Freely suspended cells and immobilized cell cultures of Capsicum frutescens Mill. were treated with phenylpropanoid intermediates--protocatechuic aldehyde and caffeic acid to study their biotransformation ability. It was found that externally fed protocatechuic aldehyde and caffeic acids were biotransformed to vanillin and capsaicin. It was noted that this culture biotransformed externally fed protocatechuic aldehyde to vanillin more than its conversion to capsaicin, whereas, caffeic acid-treated cultures accumulated more capsaicin than vanillin. The maximum accumulation of vanillin (5.63 mg l(-1)) and capsaicin (3.83 mg l(-1)) was recorded on the 6th and 15th day, respectively in immobilized C. frutescens cell cultures treated with protocatechuic aldehyde, which was 1.8 and 1.4 times higher than in protocatechuic aldehyde-treated freely suspended cell cultures. Caffeic acid-treated immobilized C. frutescens cell cultures accumulated maximum vanillin and capsaicin at 2.68 and 3.03 mg l(-1) culture, respectively, on the 9th and 12th day, which was 1.65 and 1.33 times over freely suspended cultures treated with caffeic acid. The addition of S-adenosyl-L-methionine, a methyl donor, to protocatechuic aldehyde-treated immobilized C. frutescens cell cultures, resulted in accumulation of vanillin (14.08 mg l(-1)) on the 4th day, which was 2.5-fold higher than that in cultures treated with protocatechuic aldehyde alone, suggesting the influence of S-adenosyl-L-methionine on O-methylation of protocatechuic aldehyde, resulting in more vanillin accumulation. The increase in vanillin accumulation was well correlated with an increase in specific activity of caffeic acid O-methyltransferase in protocatechuic aldehyde and S-adenosyl-L-methionine-treated immobilized C. frutescens cell cultures. This study also provides an example for an alternative route to formation of vanillin by C. frutescens cell cultures.

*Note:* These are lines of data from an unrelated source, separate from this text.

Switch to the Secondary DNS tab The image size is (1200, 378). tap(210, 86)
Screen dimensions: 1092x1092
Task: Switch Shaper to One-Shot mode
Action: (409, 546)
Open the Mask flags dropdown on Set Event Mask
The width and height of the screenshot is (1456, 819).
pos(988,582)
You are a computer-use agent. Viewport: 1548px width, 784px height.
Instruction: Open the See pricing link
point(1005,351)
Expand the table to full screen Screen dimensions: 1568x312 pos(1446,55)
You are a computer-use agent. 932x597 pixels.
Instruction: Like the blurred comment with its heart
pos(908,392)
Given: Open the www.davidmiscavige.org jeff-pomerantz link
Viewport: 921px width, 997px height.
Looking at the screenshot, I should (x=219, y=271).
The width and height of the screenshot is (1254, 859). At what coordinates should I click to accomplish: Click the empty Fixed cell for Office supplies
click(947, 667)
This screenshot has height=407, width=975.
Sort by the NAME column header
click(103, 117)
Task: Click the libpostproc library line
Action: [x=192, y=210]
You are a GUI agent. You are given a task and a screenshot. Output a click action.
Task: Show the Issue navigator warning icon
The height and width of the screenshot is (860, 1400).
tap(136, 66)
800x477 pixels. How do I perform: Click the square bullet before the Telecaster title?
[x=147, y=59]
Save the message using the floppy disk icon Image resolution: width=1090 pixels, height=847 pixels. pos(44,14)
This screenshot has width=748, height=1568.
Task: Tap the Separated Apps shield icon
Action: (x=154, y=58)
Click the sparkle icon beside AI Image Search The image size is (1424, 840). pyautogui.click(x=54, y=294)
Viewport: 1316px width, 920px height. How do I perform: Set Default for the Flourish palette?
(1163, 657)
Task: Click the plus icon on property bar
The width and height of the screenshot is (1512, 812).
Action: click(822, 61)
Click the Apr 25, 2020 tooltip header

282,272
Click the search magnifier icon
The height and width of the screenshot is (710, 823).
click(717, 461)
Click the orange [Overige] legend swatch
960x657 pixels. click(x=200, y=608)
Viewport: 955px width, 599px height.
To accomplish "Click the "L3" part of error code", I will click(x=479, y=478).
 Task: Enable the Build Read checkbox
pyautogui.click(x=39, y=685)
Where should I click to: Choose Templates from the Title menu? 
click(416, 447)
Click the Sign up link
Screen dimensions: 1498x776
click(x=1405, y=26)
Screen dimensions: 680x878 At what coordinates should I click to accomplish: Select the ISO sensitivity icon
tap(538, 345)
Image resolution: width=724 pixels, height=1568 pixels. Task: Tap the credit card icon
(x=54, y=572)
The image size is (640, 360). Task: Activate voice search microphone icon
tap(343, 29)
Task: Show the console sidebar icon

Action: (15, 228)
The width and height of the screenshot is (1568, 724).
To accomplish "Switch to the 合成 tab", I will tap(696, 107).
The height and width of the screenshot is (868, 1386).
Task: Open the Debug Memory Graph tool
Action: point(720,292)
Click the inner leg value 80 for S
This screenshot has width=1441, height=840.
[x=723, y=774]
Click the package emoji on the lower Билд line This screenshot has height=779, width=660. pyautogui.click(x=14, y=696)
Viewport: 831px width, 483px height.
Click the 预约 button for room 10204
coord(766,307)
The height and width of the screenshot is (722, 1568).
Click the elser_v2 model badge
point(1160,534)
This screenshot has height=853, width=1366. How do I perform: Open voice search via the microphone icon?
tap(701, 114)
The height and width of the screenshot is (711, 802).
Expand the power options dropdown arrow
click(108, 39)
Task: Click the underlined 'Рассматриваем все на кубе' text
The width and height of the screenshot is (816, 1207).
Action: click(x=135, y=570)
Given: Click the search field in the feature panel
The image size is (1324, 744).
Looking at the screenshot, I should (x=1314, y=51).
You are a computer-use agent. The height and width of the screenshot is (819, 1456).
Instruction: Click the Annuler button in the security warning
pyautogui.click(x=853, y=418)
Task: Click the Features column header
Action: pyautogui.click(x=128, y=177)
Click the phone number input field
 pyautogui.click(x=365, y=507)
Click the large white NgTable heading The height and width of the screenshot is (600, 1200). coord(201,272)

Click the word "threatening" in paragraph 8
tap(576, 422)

对小米辣(Capsicum frutescens Mill.)的游离悬浮细胞和固定化细胞培养物用苯丙烷类中间体——原儿茶醛和咖啡酸进行处理,以研究它们的生物转化能力。结果发现,外源添加的原儿茶醛和咖啡酸被生物转化为香草醛和辣椒素。值得注意的是,这种培养物将外源添加的原儿茶醛生物转化为香草醛的量多于转化为辣椒素的量,而用咖啡酸处理的培养物积累的辣椒素比香草醛更多。在用原儿茶醛处理的固定化小米辣细胞培养物中,香草醛(5.63 mg l⁻¹)和辣椒素(3.83 mg l⁻¹)的最大积累量分别在第6天和第15天记录到,这分别比用原儿茶醛处理的游离悬浮细胞培养物中的积累量高1.8倍和1.4倍。用咖啡酸处理的固定化小米辣细胞培养物在第9天和第12天分别积累了最大量的香草醛和辣椒素,分别为2.68 mg l⁻¹和3.03 mg l⁻¹培养物,这比用咖啡酸处理的游离悬浮培养物分别高1.65倍和1.33倍。向用原儿茶醛处理的固定化小米辣细胞培养物中添加甲基供体S-腺苷-L-甲硫氨酸,在第4天导致香草醛积累(14.08 mg l⁻¹),这比仅用原儿茶醛处理的培养物中的积累量高2.5倍,表明S-腺苷-L-甲硫氨酸对原儿茶醛的O-甲基化有影响,从而导致更多香草醛的积累。在用原儿茶醛和S-腺苷-L-甲硫氨酸处理的固定化小米辣细胞培养物中,香草醛积累量的增加与咖啡酸O-甲基转移酶的比活性增加密切相关。本研究还为小米辣细胞培养物形成香草醛的替代途径提供了一个例子。